▶ _How to complete this task_:
Carry none of the pictures over; write out the complete data exactly.

── Source data

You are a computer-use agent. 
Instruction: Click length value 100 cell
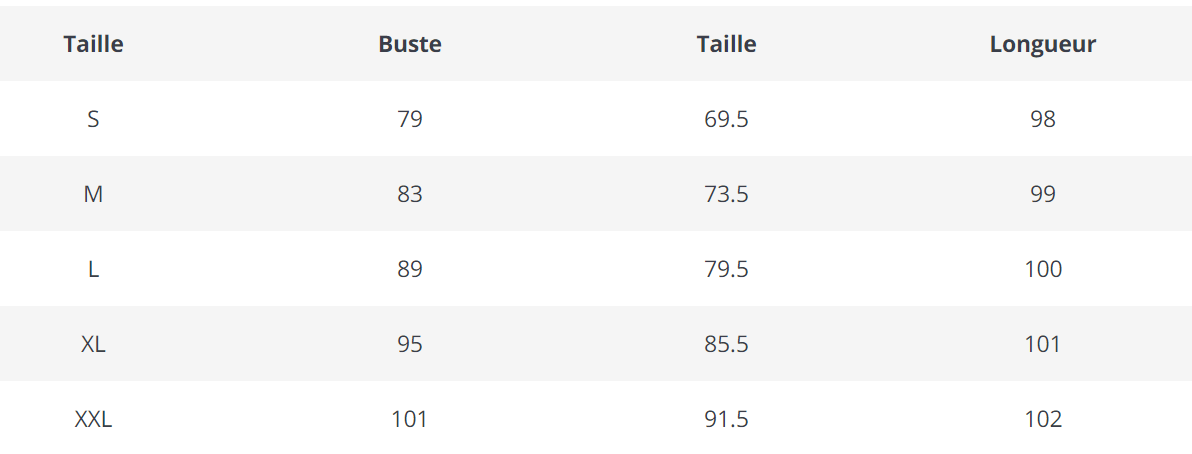click(1042, 269)
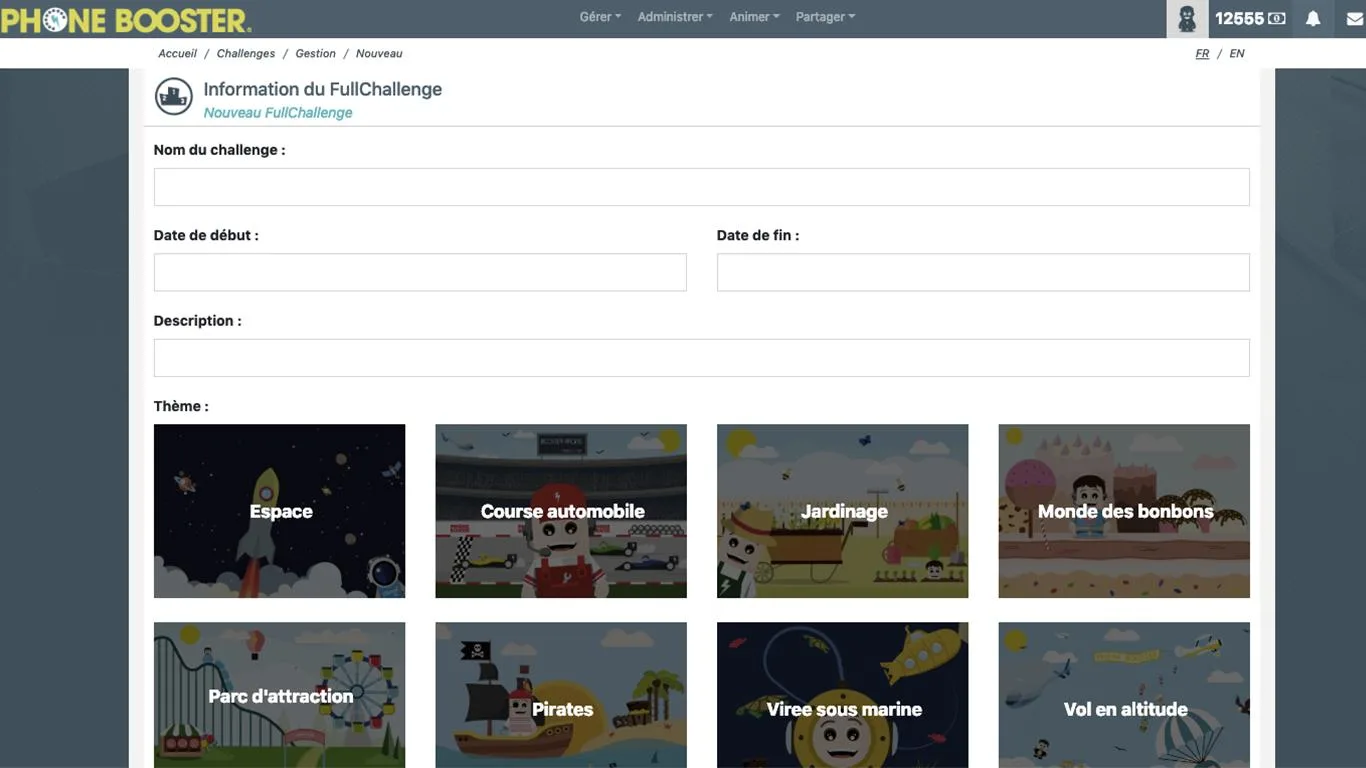Open the Partager menu
1366x768 pixels.
coord(825,17)
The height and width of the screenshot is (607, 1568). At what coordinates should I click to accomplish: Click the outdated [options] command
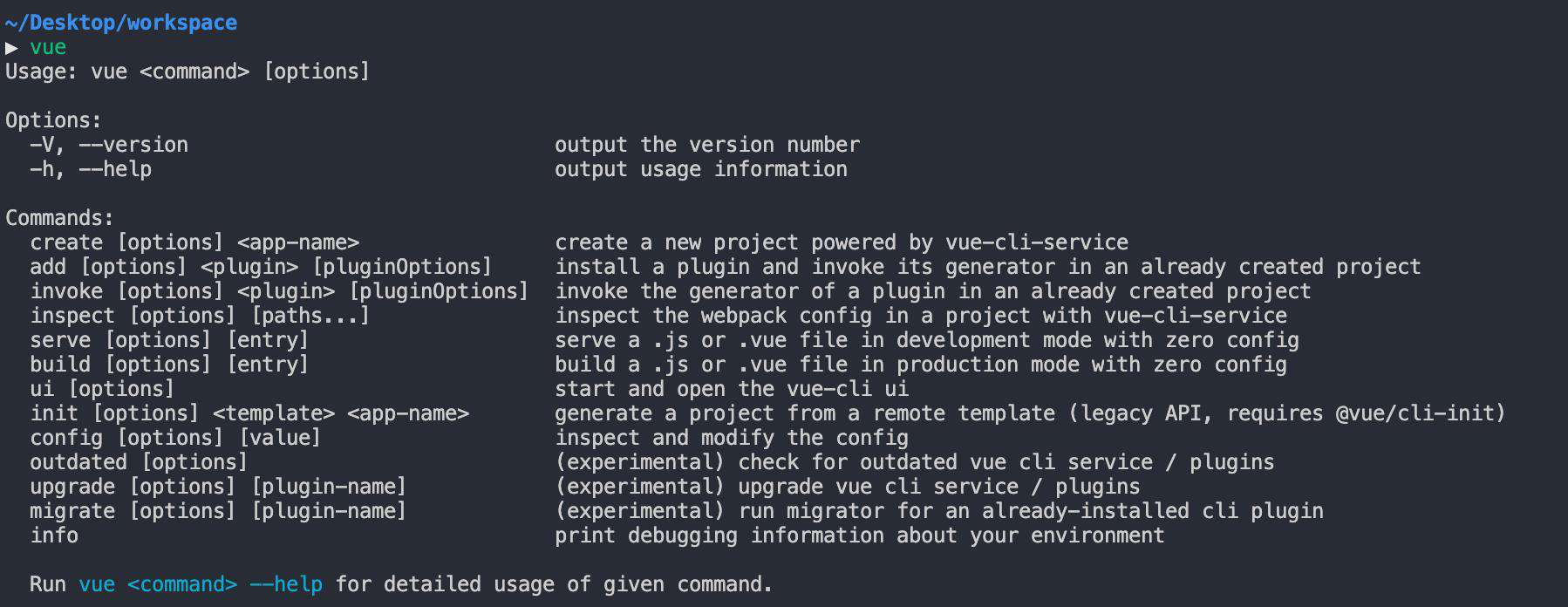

────

▶ _Your response_:
You are a computer-use agent. 
Instruction: Click length value 100 cell
click(1042, 269)
Open the Partager menu
1366x768 pixels.
coord(825,17)
The height and width of the screenshot is (607, 1568). At what coordinates should I click to accomplish: Click the outdated [options] command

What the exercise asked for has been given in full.